国家公務員の10%賃下げ(3年間)に異議あり

 政府は6月3日国家公務員の賃金と一時金を3年間5%~10%引き下げる法案を閣議決定しました。引き下げの理由は、国の財政事情と東日本大震災の復興財源の確保だといいます。

 月収30万円で働く労働者が、明日から10%・3万円賃下げです。理由は、震災復興財源に必要だから、いわれて、納得がいくでしょうか。民間では許されないが、「いや公務員だからしかたがない」と思っている方もあるかもしれません。しかし、公務員だって、同じはたらく労働者であり、生活者です。家族があり、ローンも抱え、まじめに仕事をし、日々の暮らしを立てています。ところが、何故か「公務員」は、「悪玉」というレッテルが貼られ、盛んにバッシングの対象とされる風潮が生まれています。私は、国家公務員にしろ地方公務員にしろ、まじめに職務に専念し効率よく働くことは当然のことだと思います。ただ一般の公務員と高級官僚とは区別しておかなければなりません。高級官僚の天下りが、政官財の癒着の温床となり、大企業と官僚、政治家が結んで、湯水のごとく巨大プロジェクトに巨費を投じた結果、今日の「財政悪化」を招いたのですから高級官僚こそ攻めるべき対象であって、一般公務員を「悪玉」にすることは賛成できません。むしろ同じ働く労働者・勤労国民として「団結」することこそ必要なのです。
****************************************
# 実施事項
1. 国家公務員の賃下げに関する提示文では、政府が挙げた賃金引き下げの理由は何とされていますか。
2. 国家公務員の賃下げに関する提示文を、最後の文の後から書き継いでください。

# データ抜粋
****************************************
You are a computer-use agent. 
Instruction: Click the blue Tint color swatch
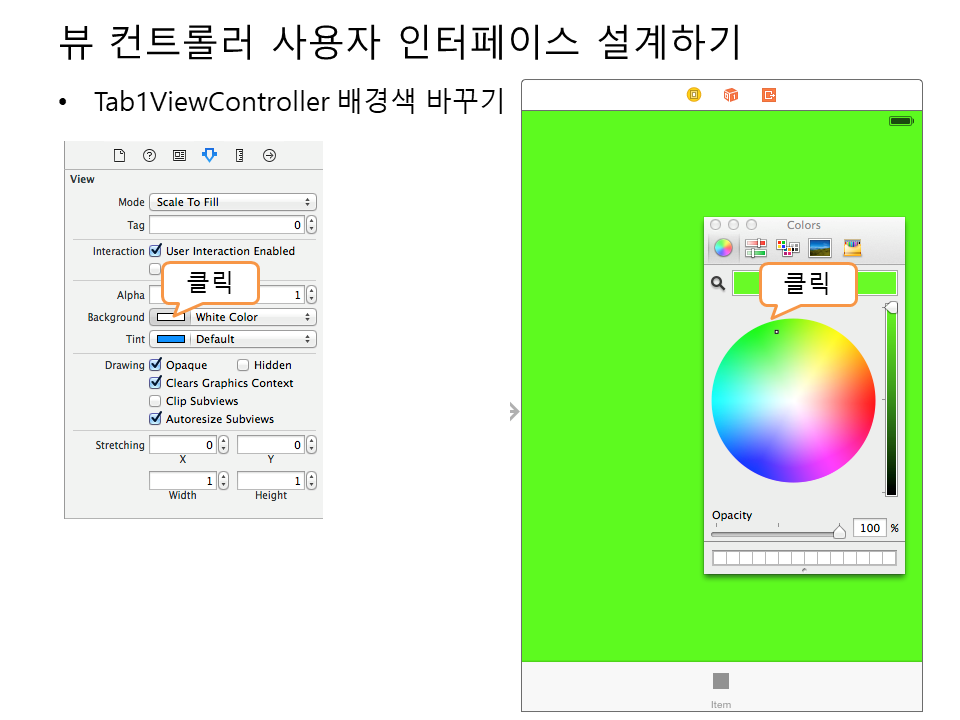click(171, 339)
****************************************
# 解答一覧
1. 国の財政事情と東日本大震災の復興財源の確保です。

2.
 また、公務であれ民間であれ、労働者の賃下げは、景気を冷やしデフレ経済に拍車をかけます。当たり前のことですが、所得が減れば消費購買力は失われ消費経済は縮小します。消費税増税が景気を冷やすことはよく知られていますが、「賃下げ」はストレートに購買力を失うわけで、その影響は甚大です。

 国家公務員の賃金は、地方公務員や教員、民間労働者も含む625万人の労働者に直接影響するといわれていますが、労働運動総合研究所の試算によると、10%カットで、家計収入は、約3.5兆円減少し、消費支出も約2.6兆円の減。国内生産は6兆円近くも減少します。その結果、国内総生産(GDP)は3兆円も減少し、デフレを加速すると指摘しています。

大震災復興財源は、公務員の賃下げではなく、大企業や大資産家への減税の中止や米軍えの思いやり予算の中止、政党助成金の廃止などの予算の組み換えと大企業に引き受けを求める「震災復興国債」の発行で、大企業が溜め込んでいる「内部留保」の活用が、国民の消費購買力を落とさず、復興経済の理になかった財源のあり方だと思います。

では。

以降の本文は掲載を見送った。